The mouse and human gene networks downloaded or constructed (and associated references) are summarized in Supplementary Data 21. We downloaded MouseNet v2, a functional mouse gene network incorporating various mouse -omics resources (i.e., PPI, gene expression data, functional annotations, and homology data)56. We constructed human body-wide and brain spatiotemporal gene co-expression networks, using GTEx57 and BrainSpan58 RNA sequencing data across 51 bodily tissues and across 27 brain tissues spanning 12 developmental stages, respectively. Genes with FPKM (Fragments Per Kilobase of transcript per Million mapped reads) or RPKM (Reads Per Kilobase of transcript per Million mapped reads) values <1 in >95% of samples were excluded and gene co-expression networks were derived by estimating the correlation of expression patterns of pairs of protein-coding gene across all associated samples, using Pearson’s coefficients59. Human PPI networks were downloaded from String60. Lastly, by combining various human genomic datasets (i.e., PPIs, GO, MGI, KEGG, Reactome, and gene expression data), we constructed an integrated gene network, termed PLN, wherein pairs of gene are assigned scores, reflecting their likelihood of functional interaction, based on multiple lines of evidence32.
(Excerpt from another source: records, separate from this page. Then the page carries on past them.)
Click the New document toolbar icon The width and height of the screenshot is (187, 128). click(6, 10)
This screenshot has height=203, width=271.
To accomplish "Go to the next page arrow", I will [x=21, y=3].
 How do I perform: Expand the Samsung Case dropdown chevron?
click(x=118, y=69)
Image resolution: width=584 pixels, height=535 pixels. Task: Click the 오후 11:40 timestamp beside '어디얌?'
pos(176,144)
Clustering and module identification

To examine the network interconnectedness of a set of genes, we compared the sum of their network links to that of permuted gene sets, constructed by randomly sampling the same number of human genes, matched for CDS and network connectivity32. By running 1000 permutations, we derived an empirical p value, reflecting the fraction of randomized gene sets, which are more interconnected in the evaluated network, than the set of interest. We identified modules of strongly interconnected genes by partitioning gene networks using the Louvain algorithm61. This greedy optimization method attempts to maximize the modularity of a network division (strength of connections inside modules as compared to between modules). The algorithm was implemented in Gephi using a resolution parameter of 1.
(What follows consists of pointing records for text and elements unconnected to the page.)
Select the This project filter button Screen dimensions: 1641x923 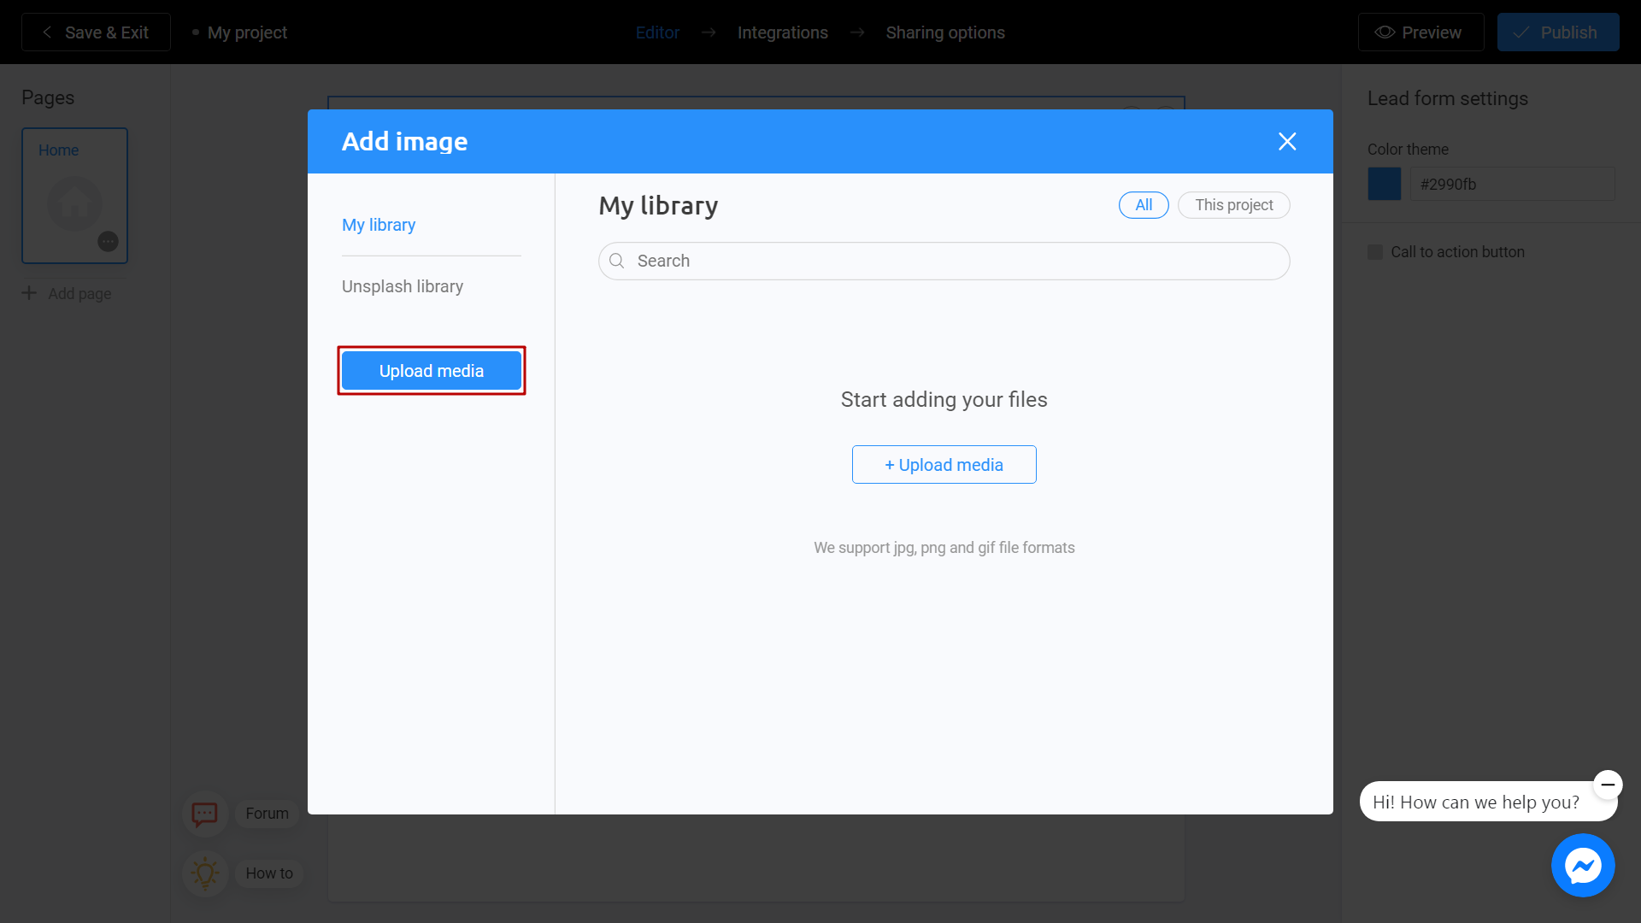pos(1233,205)
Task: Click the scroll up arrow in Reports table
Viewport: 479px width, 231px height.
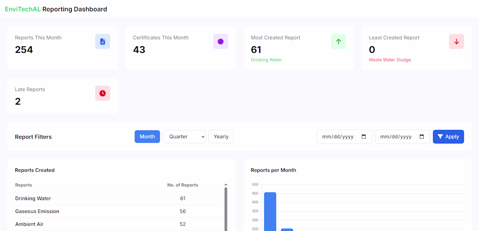Action: click(226, 185)
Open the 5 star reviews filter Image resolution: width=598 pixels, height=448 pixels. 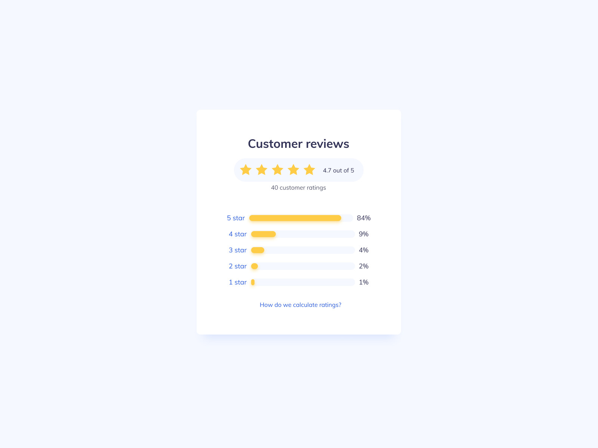[x=235, y=218]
Ethical considerations in animal use

The care and use of mice in the Wellcome Sanger Institute study was carried out in accordance with UK Home Office regulations, UK Animals (Scientific Procedures) Act of 1986 under two UK Home Office licenses (80/2485 and P77453634) that approved this work, which were reviewed regularly by the Wellcome Sanger Institute Animal Welfare and Ethical Review Body.

Reporting summary

Further information on research design is available in the Nature Research Reporting Summary linked to this article.